Click-target data:

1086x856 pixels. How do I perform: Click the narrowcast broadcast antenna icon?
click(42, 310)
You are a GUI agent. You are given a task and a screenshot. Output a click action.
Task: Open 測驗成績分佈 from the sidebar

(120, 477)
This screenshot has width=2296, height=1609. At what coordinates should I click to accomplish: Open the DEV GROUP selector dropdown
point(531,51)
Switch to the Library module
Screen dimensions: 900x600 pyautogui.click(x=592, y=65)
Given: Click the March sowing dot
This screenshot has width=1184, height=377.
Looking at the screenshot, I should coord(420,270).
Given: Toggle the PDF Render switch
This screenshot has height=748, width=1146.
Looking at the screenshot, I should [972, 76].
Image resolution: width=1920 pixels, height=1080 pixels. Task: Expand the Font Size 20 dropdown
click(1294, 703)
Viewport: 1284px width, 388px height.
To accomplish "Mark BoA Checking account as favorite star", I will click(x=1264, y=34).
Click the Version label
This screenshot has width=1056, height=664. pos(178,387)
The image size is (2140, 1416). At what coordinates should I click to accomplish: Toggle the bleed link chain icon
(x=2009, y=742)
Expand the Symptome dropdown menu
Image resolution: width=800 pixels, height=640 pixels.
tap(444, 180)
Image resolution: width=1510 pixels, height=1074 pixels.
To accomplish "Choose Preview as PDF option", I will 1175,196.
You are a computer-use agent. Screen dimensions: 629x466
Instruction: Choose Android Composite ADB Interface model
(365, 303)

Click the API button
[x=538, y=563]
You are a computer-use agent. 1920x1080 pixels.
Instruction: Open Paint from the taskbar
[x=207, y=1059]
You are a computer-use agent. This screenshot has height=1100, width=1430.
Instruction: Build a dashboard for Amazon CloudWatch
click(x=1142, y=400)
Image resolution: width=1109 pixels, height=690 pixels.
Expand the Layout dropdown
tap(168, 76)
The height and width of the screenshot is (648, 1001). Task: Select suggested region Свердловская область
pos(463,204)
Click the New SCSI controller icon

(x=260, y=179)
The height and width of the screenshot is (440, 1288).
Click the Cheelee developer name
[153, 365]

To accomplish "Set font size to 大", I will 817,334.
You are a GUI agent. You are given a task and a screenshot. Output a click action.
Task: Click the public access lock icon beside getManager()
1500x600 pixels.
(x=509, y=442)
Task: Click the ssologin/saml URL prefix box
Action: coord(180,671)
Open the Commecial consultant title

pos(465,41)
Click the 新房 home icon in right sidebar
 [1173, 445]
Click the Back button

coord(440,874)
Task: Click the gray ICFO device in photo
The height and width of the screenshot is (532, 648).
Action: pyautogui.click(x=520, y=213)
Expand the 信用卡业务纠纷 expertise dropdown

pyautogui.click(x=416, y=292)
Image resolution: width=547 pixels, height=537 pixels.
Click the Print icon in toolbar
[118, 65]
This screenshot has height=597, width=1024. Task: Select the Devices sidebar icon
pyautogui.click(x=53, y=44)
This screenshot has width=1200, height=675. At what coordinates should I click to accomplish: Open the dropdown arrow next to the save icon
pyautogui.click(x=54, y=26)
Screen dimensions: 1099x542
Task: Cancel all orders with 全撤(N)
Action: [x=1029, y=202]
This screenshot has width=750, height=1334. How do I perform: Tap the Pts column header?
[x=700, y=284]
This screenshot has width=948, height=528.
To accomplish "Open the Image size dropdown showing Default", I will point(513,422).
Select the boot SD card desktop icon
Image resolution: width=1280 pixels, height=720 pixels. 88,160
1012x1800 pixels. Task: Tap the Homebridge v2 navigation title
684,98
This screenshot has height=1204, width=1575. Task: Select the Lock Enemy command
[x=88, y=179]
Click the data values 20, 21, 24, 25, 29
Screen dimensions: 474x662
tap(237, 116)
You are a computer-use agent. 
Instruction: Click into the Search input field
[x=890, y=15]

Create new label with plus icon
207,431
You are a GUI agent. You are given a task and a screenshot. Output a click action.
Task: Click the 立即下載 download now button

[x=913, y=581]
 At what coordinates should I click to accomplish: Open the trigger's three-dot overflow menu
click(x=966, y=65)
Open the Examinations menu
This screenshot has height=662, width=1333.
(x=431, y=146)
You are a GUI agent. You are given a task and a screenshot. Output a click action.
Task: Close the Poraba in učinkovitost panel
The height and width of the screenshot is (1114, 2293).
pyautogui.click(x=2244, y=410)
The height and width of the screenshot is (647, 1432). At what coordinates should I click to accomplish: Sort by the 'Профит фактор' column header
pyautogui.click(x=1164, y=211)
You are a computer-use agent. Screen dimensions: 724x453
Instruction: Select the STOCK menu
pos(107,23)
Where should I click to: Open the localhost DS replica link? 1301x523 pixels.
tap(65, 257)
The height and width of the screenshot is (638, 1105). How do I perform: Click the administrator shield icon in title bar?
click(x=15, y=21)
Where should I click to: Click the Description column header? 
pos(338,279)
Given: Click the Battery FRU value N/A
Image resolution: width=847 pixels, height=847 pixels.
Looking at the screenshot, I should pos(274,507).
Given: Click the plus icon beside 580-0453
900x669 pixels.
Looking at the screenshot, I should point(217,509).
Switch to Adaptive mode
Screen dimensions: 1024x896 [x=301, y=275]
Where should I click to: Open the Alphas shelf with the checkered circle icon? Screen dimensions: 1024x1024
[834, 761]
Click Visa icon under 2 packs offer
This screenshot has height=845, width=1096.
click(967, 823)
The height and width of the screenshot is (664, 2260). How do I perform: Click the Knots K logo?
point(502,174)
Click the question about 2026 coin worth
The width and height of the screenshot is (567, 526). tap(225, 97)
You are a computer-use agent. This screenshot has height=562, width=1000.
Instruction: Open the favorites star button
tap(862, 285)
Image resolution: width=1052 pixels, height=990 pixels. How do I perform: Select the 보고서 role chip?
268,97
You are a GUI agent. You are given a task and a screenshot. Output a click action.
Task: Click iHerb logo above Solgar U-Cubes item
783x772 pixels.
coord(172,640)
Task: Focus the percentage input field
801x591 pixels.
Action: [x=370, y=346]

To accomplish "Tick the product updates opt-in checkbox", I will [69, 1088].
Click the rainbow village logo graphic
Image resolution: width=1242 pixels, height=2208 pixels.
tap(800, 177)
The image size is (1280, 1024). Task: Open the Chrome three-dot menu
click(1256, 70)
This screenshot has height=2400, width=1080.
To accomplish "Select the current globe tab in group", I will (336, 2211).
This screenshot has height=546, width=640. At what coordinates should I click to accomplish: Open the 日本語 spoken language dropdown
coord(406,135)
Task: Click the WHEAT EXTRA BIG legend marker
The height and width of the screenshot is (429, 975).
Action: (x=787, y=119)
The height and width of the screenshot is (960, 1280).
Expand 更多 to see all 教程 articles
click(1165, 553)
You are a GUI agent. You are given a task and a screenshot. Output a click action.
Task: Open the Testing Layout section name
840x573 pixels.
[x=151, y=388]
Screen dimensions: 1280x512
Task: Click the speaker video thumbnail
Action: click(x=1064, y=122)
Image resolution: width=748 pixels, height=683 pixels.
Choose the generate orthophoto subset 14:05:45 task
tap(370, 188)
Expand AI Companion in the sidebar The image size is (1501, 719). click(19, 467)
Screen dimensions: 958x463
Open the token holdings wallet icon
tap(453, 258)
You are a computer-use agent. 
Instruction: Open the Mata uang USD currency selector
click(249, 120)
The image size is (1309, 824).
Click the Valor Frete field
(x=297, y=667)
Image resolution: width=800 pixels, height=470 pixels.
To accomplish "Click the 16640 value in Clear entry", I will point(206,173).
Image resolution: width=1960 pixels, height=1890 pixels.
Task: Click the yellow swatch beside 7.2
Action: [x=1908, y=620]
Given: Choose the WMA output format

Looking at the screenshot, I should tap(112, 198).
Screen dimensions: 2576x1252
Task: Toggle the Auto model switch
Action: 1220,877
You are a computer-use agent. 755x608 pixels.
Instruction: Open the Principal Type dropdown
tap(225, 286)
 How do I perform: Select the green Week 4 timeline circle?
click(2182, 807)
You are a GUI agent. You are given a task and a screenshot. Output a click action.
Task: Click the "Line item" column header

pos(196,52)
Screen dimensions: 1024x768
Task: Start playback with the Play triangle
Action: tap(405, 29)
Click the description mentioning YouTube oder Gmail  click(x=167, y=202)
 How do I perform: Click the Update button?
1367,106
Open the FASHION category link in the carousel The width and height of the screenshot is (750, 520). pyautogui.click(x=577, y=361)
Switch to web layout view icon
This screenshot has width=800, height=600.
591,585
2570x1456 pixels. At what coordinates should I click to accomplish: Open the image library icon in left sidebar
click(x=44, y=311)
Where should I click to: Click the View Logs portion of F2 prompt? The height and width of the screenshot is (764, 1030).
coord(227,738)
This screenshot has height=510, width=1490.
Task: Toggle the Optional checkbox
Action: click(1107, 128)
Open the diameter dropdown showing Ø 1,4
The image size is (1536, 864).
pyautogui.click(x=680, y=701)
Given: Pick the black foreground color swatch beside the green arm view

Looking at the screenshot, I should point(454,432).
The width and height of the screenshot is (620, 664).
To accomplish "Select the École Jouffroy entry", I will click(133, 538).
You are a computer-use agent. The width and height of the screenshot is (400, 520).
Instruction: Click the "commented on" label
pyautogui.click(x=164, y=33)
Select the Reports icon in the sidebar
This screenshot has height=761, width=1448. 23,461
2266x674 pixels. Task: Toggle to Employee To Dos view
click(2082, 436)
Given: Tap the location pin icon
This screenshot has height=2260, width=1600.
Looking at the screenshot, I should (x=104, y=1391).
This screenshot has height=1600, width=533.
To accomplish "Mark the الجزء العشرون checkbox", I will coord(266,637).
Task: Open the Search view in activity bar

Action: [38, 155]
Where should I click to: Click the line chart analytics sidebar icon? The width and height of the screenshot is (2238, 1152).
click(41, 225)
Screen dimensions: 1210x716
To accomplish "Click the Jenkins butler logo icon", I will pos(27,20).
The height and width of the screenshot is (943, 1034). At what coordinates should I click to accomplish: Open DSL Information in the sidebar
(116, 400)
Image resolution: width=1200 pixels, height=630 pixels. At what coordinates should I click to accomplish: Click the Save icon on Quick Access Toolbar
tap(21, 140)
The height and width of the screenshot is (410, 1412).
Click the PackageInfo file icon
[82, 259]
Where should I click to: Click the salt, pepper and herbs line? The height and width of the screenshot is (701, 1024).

GIVEN REQUEST - Copy out the lines of the material above word for word, from the line containing "You are a computer-use agent. 1920x1080" up to and including the line containing "I will 817,334.".

REPLY -
You are a computer-use agent. 1920x1080 pixels.
Instruction: Open Paint from the taskbar
[x=207, y=1059]
You are a computer-use agent. This screenshot has height=1100, width=1430.
Instruction: Build a dashboard for Amazon CloudWatch
click(x=1142, y=400)
Image resolution: width=1109 pixels, height=690 pixels.
Expand the Layout dropdown
tap(168, 76)
The height and width of the screenshot is (648, 1001). Task: Select suggested region Свердловская область
pos(463,204)
Click the New SCSI controller icon

(x=260, y=179)
The height and width of the screenshot is (440, 1288).
Click the Cheelee developer name
[153, 365]

To accomplish "Set font size to 大", I will 817,334.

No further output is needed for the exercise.